If a line in the data below holds the word "agent", copy it.

====

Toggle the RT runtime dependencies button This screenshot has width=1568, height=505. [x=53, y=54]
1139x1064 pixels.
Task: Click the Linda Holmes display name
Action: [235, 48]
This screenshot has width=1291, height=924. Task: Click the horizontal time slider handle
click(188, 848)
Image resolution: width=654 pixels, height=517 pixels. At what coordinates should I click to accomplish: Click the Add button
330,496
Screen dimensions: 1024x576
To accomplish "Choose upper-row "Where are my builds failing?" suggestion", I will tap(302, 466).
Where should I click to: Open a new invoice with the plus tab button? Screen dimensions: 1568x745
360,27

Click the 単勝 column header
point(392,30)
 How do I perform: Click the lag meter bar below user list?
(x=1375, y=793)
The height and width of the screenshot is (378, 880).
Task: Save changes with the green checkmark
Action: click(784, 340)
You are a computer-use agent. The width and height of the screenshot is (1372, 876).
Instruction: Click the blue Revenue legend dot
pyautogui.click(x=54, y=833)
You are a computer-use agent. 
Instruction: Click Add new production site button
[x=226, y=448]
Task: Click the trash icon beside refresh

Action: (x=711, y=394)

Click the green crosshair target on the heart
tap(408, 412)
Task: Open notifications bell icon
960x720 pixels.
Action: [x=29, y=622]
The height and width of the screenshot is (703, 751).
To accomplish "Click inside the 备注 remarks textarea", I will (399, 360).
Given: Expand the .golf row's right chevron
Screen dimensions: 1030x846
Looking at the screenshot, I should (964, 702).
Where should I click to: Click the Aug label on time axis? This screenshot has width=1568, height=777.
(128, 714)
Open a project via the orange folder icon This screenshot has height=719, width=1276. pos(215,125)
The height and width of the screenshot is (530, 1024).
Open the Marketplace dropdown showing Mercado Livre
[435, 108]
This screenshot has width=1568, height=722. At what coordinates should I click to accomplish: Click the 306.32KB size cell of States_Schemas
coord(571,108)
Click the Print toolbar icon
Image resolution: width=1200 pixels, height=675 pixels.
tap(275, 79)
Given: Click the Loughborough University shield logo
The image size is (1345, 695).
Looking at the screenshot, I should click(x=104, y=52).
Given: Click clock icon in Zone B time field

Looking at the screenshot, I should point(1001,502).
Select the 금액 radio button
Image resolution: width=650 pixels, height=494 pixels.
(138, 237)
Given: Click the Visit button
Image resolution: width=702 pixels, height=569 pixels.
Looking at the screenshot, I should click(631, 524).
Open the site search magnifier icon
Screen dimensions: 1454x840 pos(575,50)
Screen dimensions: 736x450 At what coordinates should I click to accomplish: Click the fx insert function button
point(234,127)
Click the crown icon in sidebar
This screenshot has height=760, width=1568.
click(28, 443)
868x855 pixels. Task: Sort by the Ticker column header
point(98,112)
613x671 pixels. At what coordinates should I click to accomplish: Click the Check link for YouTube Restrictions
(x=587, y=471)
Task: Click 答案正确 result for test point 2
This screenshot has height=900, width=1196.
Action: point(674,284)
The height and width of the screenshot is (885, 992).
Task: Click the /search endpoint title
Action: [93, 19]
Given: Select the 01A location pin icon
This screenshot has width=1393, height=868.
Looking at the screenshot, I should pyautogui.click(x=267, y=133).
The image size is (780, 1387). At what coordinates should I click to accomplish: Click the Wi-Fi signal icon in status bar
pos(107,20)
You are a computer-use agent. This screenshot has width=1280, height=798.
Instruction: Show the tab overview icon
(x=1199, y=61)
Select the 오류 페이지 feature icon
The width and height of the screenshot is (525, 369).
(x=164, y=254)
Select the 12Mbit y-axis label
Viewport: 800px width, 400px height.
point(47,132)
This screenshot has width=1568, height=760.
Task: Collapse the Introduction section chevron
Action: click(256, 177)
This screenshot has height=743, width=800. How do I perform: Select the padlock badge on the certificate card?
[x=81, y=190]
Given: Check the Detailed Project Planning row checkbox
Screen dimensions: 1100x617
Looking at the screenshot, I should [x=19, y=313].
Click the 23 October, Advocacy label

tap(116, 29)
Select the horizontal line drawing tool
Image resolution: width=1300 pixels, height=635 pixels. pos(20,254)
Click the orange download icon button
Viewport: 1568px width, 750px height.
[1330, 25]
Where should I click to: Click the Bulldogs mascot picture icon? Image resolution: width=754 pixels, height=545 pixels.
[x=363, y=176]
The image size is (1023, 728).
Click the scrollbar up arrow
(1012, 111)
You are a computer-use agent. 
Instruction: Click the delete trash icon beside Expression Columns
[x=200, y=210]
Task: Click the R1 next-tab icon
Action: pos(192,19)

====

RESULT FOR THIS TASK:
You are a computer-use agent. The width and height of the screenshot is (1372, 876).
You are a computer-use agent. 
You are a computer-use agent. This screenshot has width=1280, height=798.
You are a computer-use agent. 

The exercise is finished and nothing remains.